[START OF Document extract]
The stacked trio of figures below model the three DDS architecture types. They’re slightly enhanced renderings of the sketches in the paper.
2 Quantitative Comparisons
DDS was specifically designed to meet the demanding latency and jitter (the standard deviation of latency) performance attributes that are characteristic of streaming, Distributed Real-Time Event (DRE) systems like defense and air traffic control radars. Unlike most client-server, request-response systems, if data required for human or computer decision-making is not made available in a timely fashion, people could die. It’s as simple and potentially horrible as that.
Applying the systems thinking idiom of “purposeful, selective ignorance“, the pics below abstract away the unimportant details of the pics above so that the architecture types can be compared in terms of latency and jitter performance.
By inspecting the figures, it’s a no brainer, right? The steady-state latency and jitter performance of the decentralized and centralized architectures should exceed that of the federated architecture. There is no “middleman“, a daemon, for application layer data messages to pass through.
Sure enough, on their two node test fixture (I don’t know why they even bothered with the one node fixture since that really isn’t a “distributed” system in my mind) , the Schmidt et al measurements indicate that the latency/jitter performance of the decentralized and centralized architectures exceed that of the federated architecture. The performance difference that they measured was on the order of 2X.
3 Qualitative Comparisons
In all distributed systems, both DRE and Client-Server types, achieving high operational availability is a huge challenge. Hell, when the system goes bust, fuggedaboud the timeliness of the data, no freakin’ work can get done and panic can and usually does set in. D’oh!
With that scary aspect in mind, let’s look at each of the three architectures in terms of their ability to withstand faults.
3.1 Decentralized Architecture Availability
In a decentralized architecture, there are no invasive daemons that “leak” into the application plane so we can’t talk about daemon crashes. Thus, right off the bat we can “arguably” say that a decentralized architecture is more resistant to faults than the federated or centralized architectures.
[END OF Document extract]
[START OF Raw data]
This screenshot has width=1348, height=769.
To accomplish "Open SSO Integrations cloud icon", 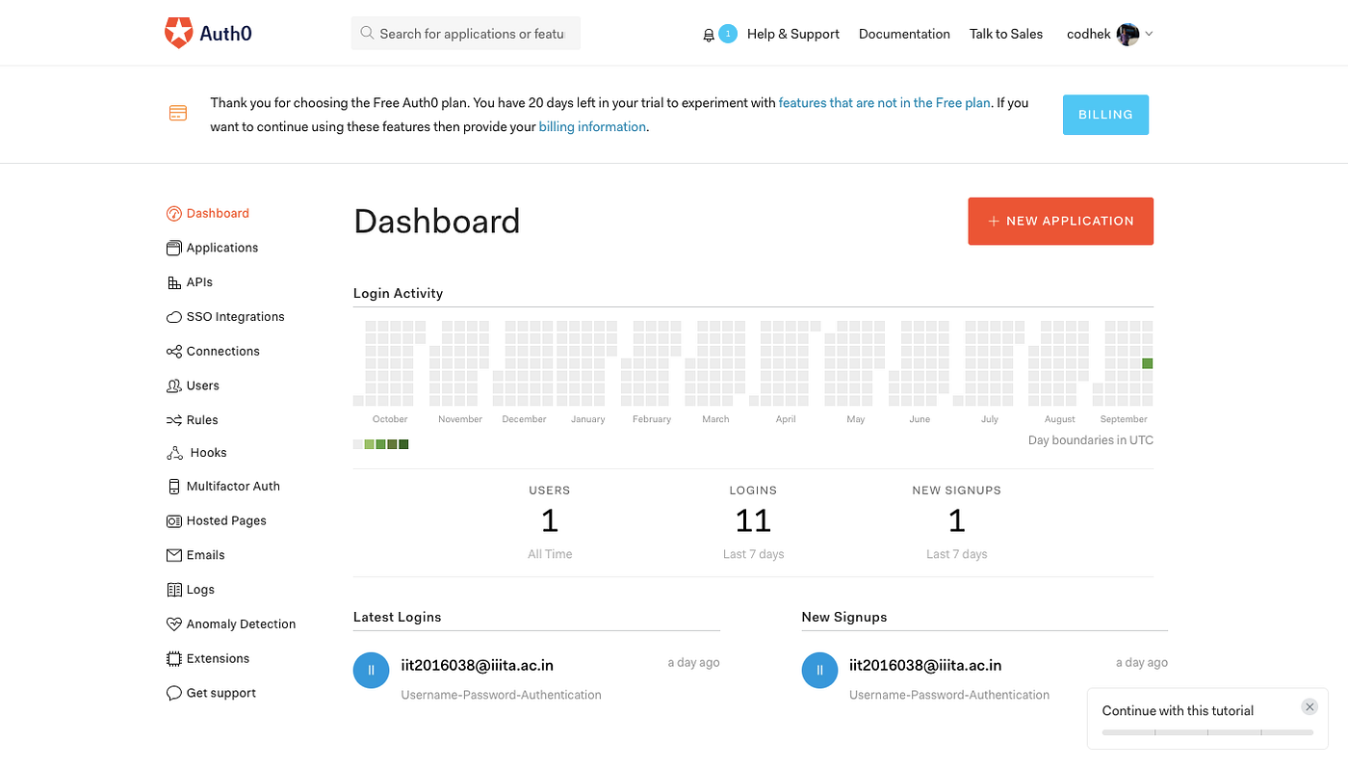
[END OF Raw data]
= Short exercise =
Revise the DDS architecture text starting with "2 Quantitative Comparisons" and going on through "horrible as that.", putting "naval sonar systems" in place of "air traffic control radars". Work only from the DDS architecture text.

= Output for this task =
2 Quantitative Comparisons
DDS was specifically designed to meet the demanding latency and jitter (the standard deviation of latency) performance attributes that are characteristic of streaming, Distributed Real-Time Event (DRE) systems like defense and naval sonar systems. Unlike most client-server, request-response systems, if data required for human or computer decision-making is not made available in a timely fashion, people could die. It’s as simple and potentially horrible as that.